**Exercise input**
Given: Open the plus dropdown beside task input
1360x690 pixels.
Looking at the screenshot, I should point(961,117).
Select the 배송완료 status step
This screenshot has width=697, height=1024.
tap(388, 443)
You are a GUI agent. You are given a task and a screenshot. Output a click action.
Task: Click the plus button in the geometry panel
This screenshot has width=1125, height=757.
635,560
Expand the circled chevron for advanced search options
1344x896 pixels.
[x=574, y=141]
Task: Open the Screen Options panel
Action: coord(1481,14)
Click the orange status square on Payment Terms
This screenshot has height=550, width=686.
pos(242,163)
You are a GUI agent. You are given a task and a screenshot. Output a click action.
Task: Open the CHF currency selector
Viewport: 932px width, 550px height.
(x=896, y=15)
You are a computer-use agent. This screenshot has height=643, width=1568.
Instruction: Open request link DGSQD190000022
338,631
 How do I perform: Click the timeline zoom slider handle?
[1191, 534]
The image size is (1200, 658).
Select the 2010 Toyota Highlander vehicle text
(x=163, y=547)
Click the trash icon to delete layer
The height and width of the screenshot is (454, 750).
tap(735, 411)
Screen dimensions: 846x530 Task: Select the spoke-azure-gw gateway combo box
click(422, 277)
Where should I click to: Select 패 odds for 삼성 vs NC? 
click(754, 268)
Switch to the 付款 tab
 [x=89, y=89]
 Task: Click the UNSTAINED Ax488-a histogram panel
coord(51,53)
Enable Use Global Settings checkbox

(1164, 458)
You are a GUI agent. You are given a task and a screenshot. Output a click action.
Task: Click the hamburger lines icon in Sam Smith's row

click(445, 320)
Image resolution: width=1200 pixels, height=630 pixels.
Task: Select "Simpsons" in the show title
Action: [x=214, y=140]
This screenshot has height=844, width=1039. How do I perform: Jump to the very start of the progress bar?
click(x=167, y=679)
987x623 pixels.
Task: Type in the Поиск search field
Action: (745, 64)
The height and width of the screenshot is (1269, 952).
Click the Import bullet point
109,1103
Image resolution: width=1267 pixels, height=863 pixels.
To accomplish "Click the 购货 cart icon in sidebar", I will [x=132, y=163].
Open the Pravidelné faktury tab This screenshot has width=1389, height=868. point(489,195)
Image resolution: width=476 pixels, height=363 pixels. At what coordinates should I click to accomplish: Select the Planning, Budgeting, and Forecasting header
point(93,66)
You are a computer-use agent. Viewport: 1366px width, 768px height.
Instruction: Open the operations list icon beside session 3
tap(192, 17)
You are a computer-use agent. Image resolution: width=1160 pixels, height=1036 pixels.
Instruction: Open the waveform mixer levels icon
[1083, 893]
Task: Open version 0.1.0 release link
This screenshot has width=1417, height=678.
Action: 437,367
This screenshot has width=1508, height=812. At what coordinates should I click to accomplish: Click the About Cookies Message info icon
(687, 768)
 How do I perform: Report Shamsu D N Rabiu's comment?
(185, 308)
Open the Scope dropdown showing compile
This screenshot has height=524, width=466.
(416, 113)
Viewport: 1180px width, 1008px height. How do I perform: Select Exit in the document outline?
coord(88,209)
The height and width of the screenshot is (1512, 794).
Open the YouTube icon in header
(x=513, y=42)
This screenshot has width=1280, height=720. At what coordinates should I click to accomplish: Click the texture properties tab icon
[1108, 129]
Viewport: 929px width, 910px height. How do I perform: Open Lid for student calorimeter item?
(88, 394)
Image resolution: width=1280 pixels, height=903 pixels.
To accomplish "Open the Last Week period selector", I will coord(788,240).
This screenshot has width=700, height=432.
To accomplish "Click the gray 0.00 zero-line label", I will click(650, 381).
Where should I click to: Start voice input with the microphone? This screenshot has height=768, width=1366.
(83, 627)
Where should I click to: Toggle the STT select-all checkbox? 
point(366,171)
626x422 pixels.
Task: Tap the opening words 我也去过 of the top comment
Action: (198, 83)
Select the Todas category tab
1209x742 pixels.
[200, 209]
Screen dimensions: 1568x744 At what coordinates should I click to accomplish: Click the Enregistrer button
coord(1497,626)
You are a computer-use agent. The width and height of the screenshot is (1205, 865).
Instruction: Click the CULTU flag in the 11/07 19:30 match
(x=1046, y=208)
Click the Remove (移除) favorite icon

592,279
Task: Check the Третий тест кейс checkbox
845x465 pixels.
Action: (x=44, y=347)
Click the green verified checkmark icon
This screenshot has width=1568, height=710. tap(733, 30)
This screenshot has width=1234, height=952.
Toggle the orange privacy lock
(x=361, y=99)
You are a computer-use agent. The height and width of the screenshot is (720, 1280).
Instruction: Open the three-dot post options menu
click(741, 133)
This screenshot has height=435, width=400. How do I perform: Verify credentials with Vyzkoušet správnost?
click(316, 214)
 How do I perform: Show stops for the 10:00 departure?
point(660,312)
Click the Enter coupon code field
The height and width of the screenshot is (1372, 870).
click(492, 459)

**Brief**
Write the records above out again, exactly as they are.

**Exercise output**
Given: Open the plus dropdown beside task input
1360x690 pixels.
Looking at the screenshot, I should point(961,117).
Select the 배송완료 status step
This screenshot has width=697, height=1024.
tap(388, 443)
You are a GUI agent. You are given a task and a screenshot. Output a click action.
Task: Click the plus button in the geometry panel
This screenshot has width=1125, height=757.
635,560
Expand the circled chevron for advanced search options
1344x896 pixels.
[x=574, y=141]
Task: Open the Screen Options panel
Action: coord(1481,14)
Click the orange status square on Payment Terms
This screenshot has height=550, width=686.
pos(242,163)
You are a GUI agent. You are given a task and a screenshot. Output a click action.
Task: Open the CHF currency selector
Viewport: 932px width, 550px height.
(x=896, y=15)
You are a computer-use agent. This screenshot has height=643, width=1568.
Instruction: Open request link DGSQD190000022
338,631
 How do I perform: Click the timeline zoom slider handle?
[1191, 534]
The image size is (1200, 658).
Select the 2010 Toyota Highlander vehicle text
(x=163, y=547)
Click the trash icon to delete layer
The height and width of the screenshot is (454, 750).
tap(735, 411)
Screen dimensions: 846x530 Task: Select the spoke-azure-gw gateway combo box
click(422, 277)
Where should I click to: Select 패 odds for 삼성 vs NC? 
click(754, 268)
Switch to the 付款 tab
 [x=89, y=89]
 Task: Click the UNSTAINED Ax488-a histogram panel
coord(51,53)
Enable Use Global Settings checkbox

(1164, 458)
You are a GUI agent. You are given a task and a screenshot. Output a click action.
Task: Click the hamburger lines icon in Sam Smith's row

click(445, 320)
Image resolution: width=1200 pixels, height=630 pixels.
Task: Select "Simpsons" in the show title
Action: [x=214, y=140]
This screenshot has height=844, width=1039. How do I perform: Jump to the very start of the progress bar?
click(x=167, y=679)
987x623 pixels.
Task: Type in the Поиск search field
Action: (745, 64)
The height and width of the screenshot is (1269, 952).
Click the Import bullet point
109,1103
Image resolution: width=1267 pixels, height=863 pixels.
To accomplish "Click the 购货 cart icon in sidebar", I will [x=132, y=163].
Open the Pravidelné faktury tab This screenshot has width=1389, height=868. point(489,195)
Image resolution: width=476 pixels, height=363 pixels. At what coordinates should I click to accomplish: Select the Planning, Budgeting, and Forecasting header
point(93,66)
You are a computer-use agent. Viewport: 1366px width, 768px height.
Instruction: Open the operations list icon beside session 3
tap(192, 17)
You are a computer-use agent. Image resolution: width=1160 pixels, height=1036 pixels.
Instruction: Open the waveform mixer levels icon
[1083, 893]
Task: Open version 0.1.0 release link
This screenshot has width=1417, height=678.
Action: 437,367
This screenshot has width=1508, height=812. At what coordinates should I click to accomplish: Click the About Cookies Message info icon
(687, 768)
 How do I perform: Report Shamsu D N Rabiu's comment?
(185, 308)
Open the Scope dropdown showing compile
This screenshot has height=524, width=466.
(416, 113)
Viewport: 1180px width, 1008px height. How do I perform: Select Exit in the document outline?
coord(88,209)
The height and width of the screenshot is (1512, 794).
Open the YouTube icon in header
(x=513, y=42)
This screenshot has width=1280, height=720. At what coordinates should I click to accomplish: Click the texture properties tab icon
[1108, 129]
Viewport: 929px width, 910px height. How do I perform: Open Lid for student calorimeter item?
(88, 394)
Image resolution: width=1280 pixels, height=903 pixels.
To accomplish "Open the Last Week period selector", I will coord(788,240).
This screenshot has width=700, height=432.
To accomplish "Click the gray 0.00 zero-line label", I will click(650, 381).
Where should I click to: Start voice input with the microphone? This screenshot has height=768, width=1366.
(83, 627)
Where should I click to: Toggle the STT select-all checkbox? 
point(366,171)
626x422 pixels.
Task: Tap the opening words 我也去过 of the top comment
Action: (198, 83)
Select the Todas category tab
1209x742 pixels.
[200, 209]
Screen dimensions: 1568x744 At what coordinates should I click to accomplish: Click the Enregistrer button
coord(1497,626)
You are a computer-use agent. The width and height of the screenshot is (1205, 865).
Instruction: Click the CULTU flag in the 11/07 19:30 match
(x=1046, y=208)
Click the Remove (移除) favorite icon

592,279
Task: Check the Третий тест кейс checkbox
845x465 pixels.
Action: (x=44, y=347)
Click the green verified checkmark icon
This screenshot has width=1568, height=710. tap(733, 30)
This screenshot has width=1234, height=952.
Toggle the orange privacy lock
(x=361, y=99)
You are a computer-use agent. The height and width of the screenshot is (720, 1280).
Instruction: Open the three-dot post options menu
click(741, 133)
This screenshot has height=435, width=400. How do I perform: Verify credentials with Vyzkoušet správnost?
click(316, 214)
 How do I perform: Show stops for the 10:00 departure?
point(660,312)
Click the Enter coupon code field
The height and width of the screenshot is (1372, 870).
click(492, 459)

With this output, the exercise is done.